◆ **Exercise**: Reproduce all of the data exactly. Images are not to appear in the reply.
##############################
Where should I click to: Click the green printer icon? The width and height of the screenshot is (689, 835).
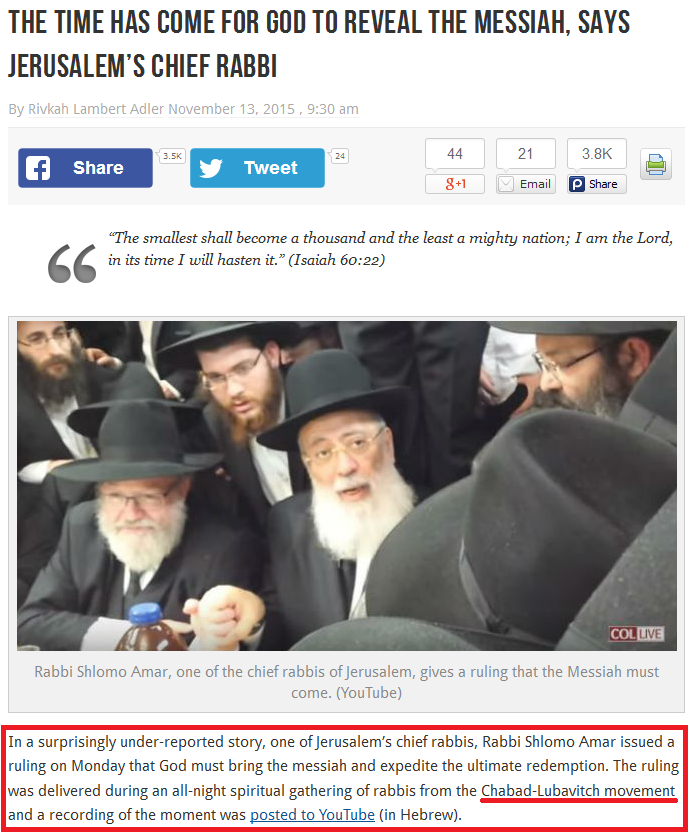[655, 164]
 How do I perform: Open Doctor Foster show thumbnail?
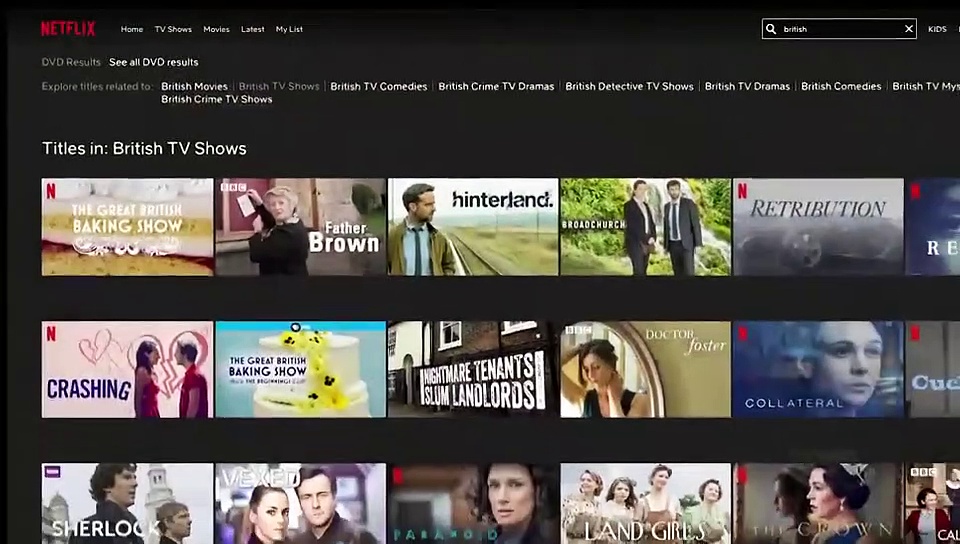click(645, 369)
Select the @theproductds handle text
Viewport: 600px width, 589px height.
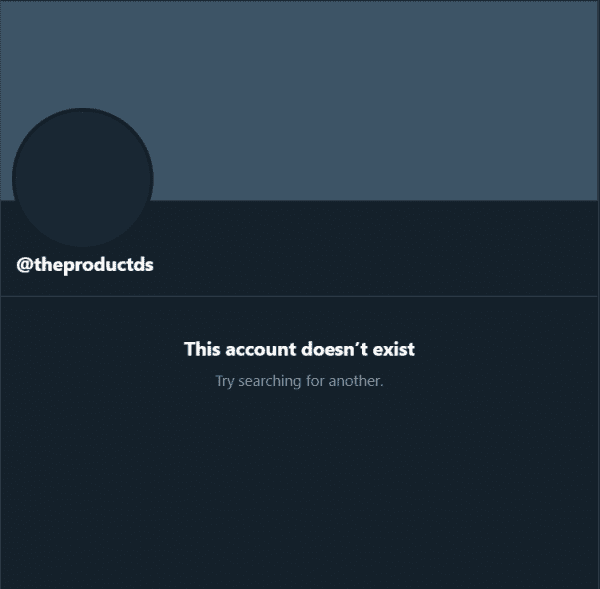(x=85, y=265)
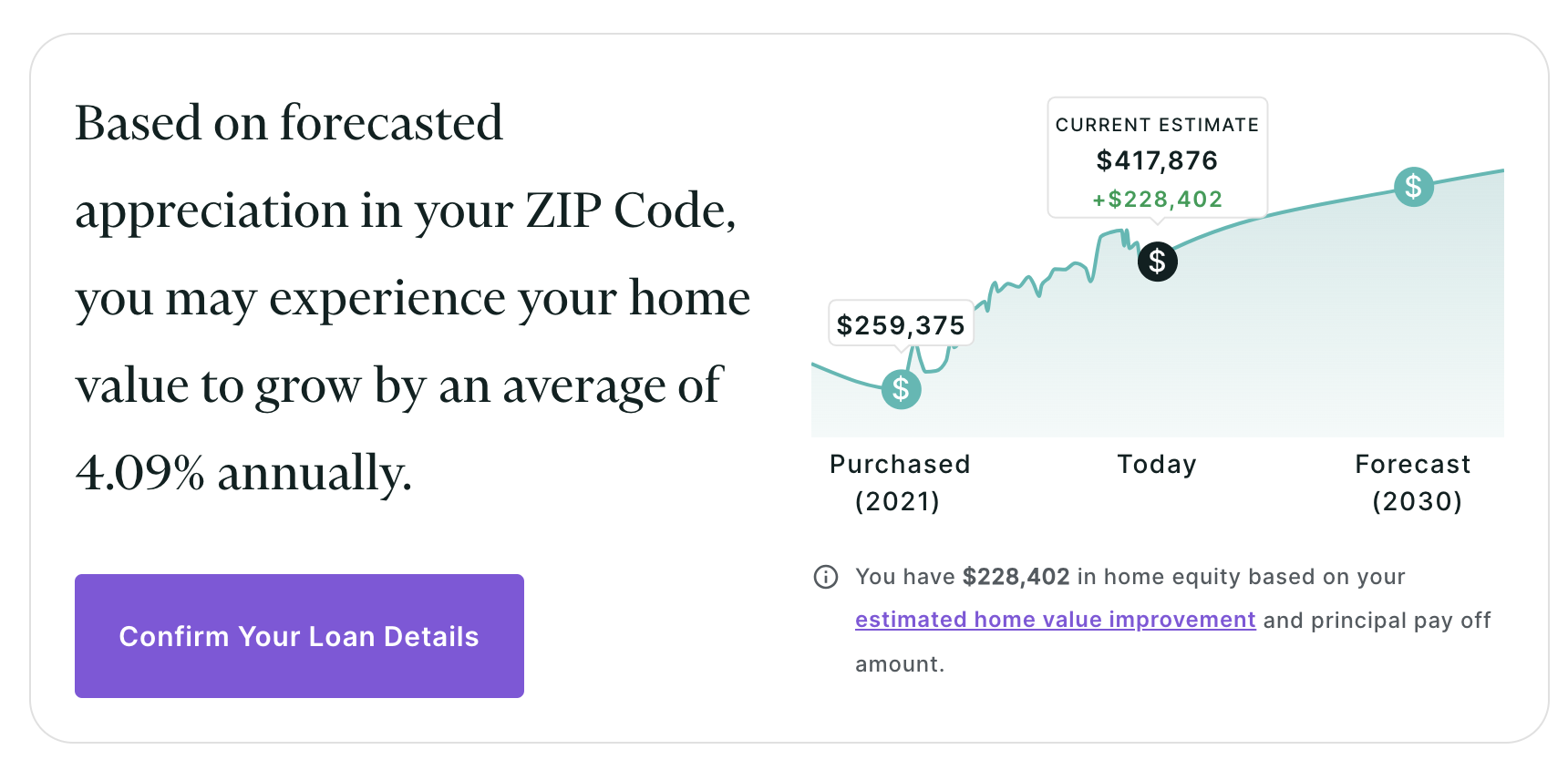Screen dimensions: 1568x760
Task: Click the Confirm Your Loan Details button
Action: coord(299,635)
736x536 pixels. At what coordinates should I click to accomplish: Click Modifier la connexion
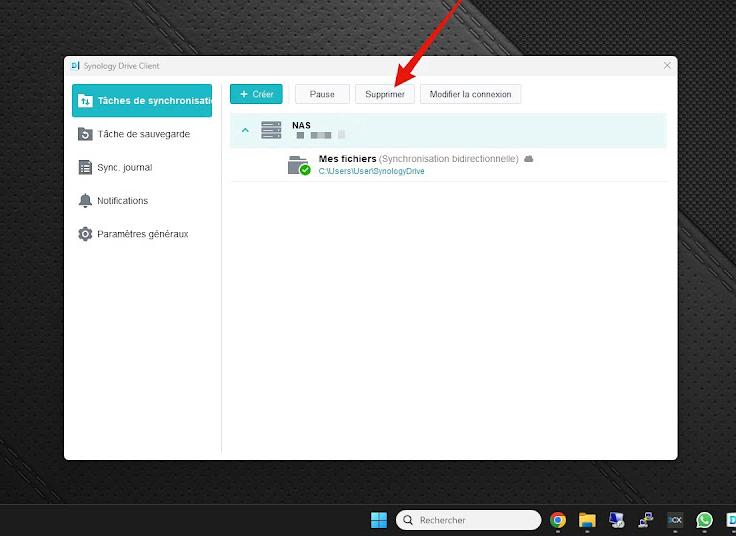coord(470,94)
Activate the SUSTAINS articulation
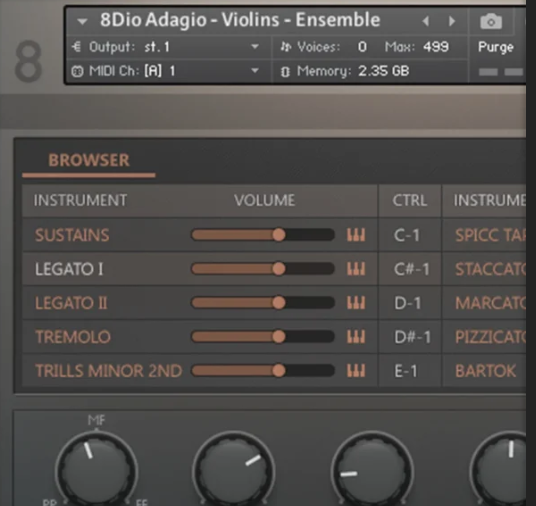The width and height of the screenshot is (536, 506). pyautogui.click(x=72, y=235)
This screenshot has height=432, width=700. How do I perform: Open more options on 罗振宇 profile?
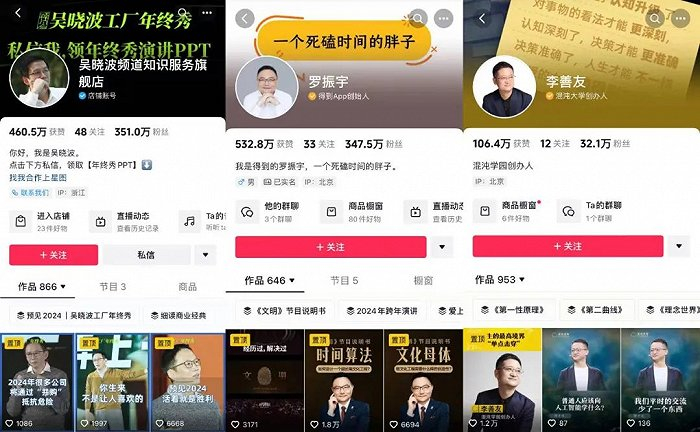point(444,19)
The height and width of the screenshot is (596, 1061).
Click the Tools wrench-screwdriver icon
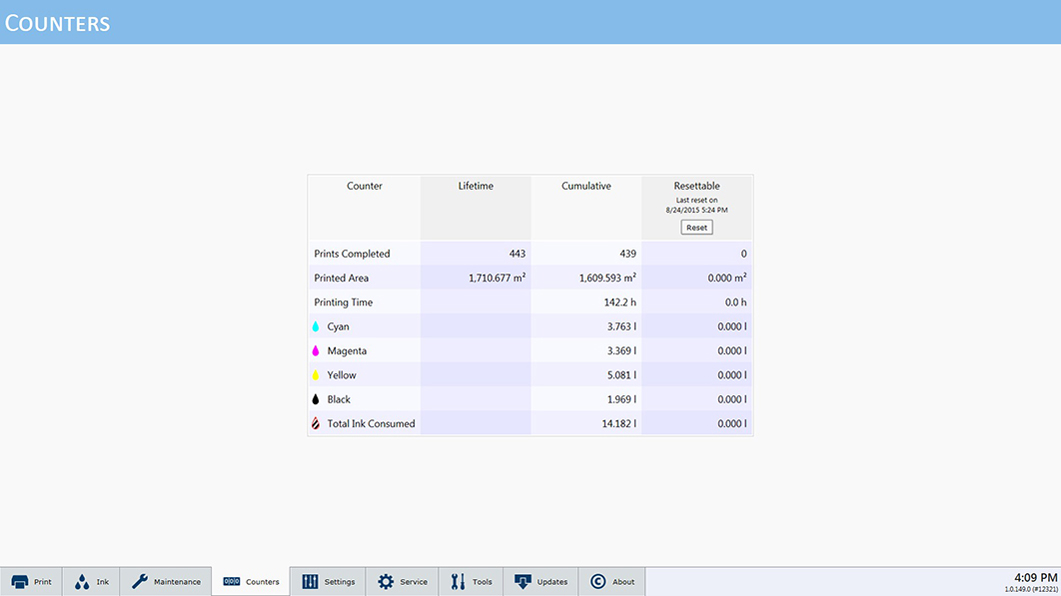coord(458,582)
##############################
◆ **Solution below**:
Where should I click to: Click the green printer icon? The width and height of the screenshot is (689, 835).
[655, 164]
 How do I perform: Open Doctor Foster show thumbnail?
click(645, 369)
Select the @theproductds handle text
Viewport: 600px width, 589px height.
(x=85, y=265)
Screen dimensions: 1568x760
Task: Click the Confirm Your Loan Details button
Action: coord(299,635)
736x536 pixels. At what coordinates should I click to accomplish: Click Modifier la connexion
coord(470,94)
Activate the SUSTAINS articulation
The width and height of the screenshot is (536, 506). pyautogui.click(x=72, y=235)
This screenshot has height=432, width=700. How do I perform: Open more options on 罗振宇 profile?
point(444,19)
The height and width of the screenshot is (596, 1061).
Click the Tools wrench-screwdriver icon
coord(458,582)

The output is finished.